BPS: Jumlah Penduduk Miskin Perdesaan Terus Menurun
Pada Maret 2015, Gini Ratio sebesar 0,408, dan turun menjadi 0,397 pada Maret 2016 dan 0,393 Maret 2017. Pada Maret 2018 Gini Ratio tembus pada angka 0,389 atau turun dalam waktu 6 bulan sebanyak 0,002 poin dibanding pada September 2017 yang masih bertengger pada angka 0,391.
“Hal ini cukup menarik jika dilihat dari indikator ekonomi, bahwa ketimpangan pengeluaran pada penduduk perdesaan justru lebih rendah dibandingkan secara nasional dan perkotaan, “ tambah Ketut
Hal ini dapat dilihat dari perbandingan Gini Ratio Maret 2017 di perdesaan sebesar 0,320 sementara nasional sebesar 0,393, demikian juga pada Maret 2018 Gini Ratio sebesar 0,324 jauh lebih rendah dari nasional yang sebesar 0,389.
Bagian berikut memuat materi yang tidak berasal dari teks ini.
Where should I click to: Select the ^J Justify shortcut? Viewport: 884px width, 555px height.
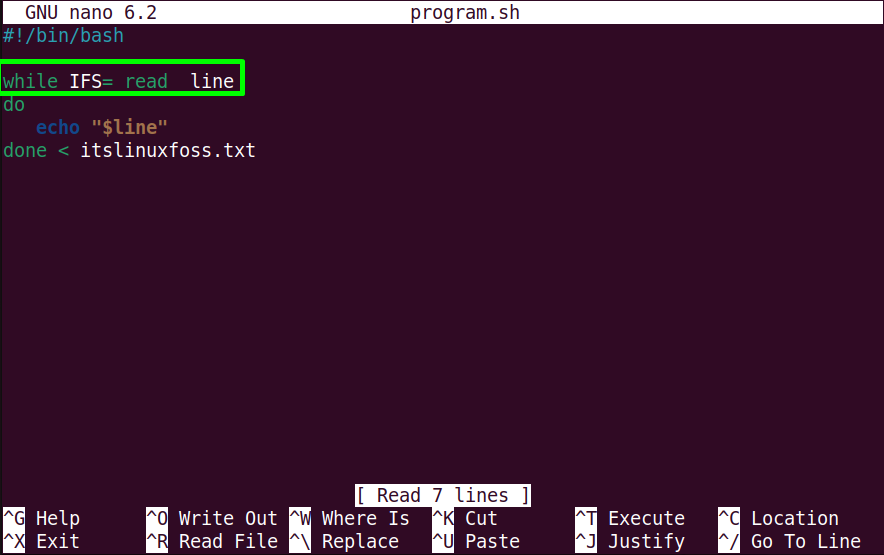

“Arti dibalik angka ini, bahwa di perdesaan terjadi penurunan kemiskinan yang disertai dengan adanya penurunan ketimpangan pengeluaran yang lebih baik dari nasional, ujar Ketut
Terkait dengan angka inflasi bulan Juli 2018 yang dirilis BPS (1/8) Ketut menjelaskan bahwa secara nasional sebesar 0,28 persen dan di perdesaan 0,82 persen tidak akan banyak berpengaruh terhadap jumlah penduduk miskin termasuk di perdesaan karena peningkatan harga pangan yang memberikan andil besar pada inflasi tersebut hanya bersfiat sementara.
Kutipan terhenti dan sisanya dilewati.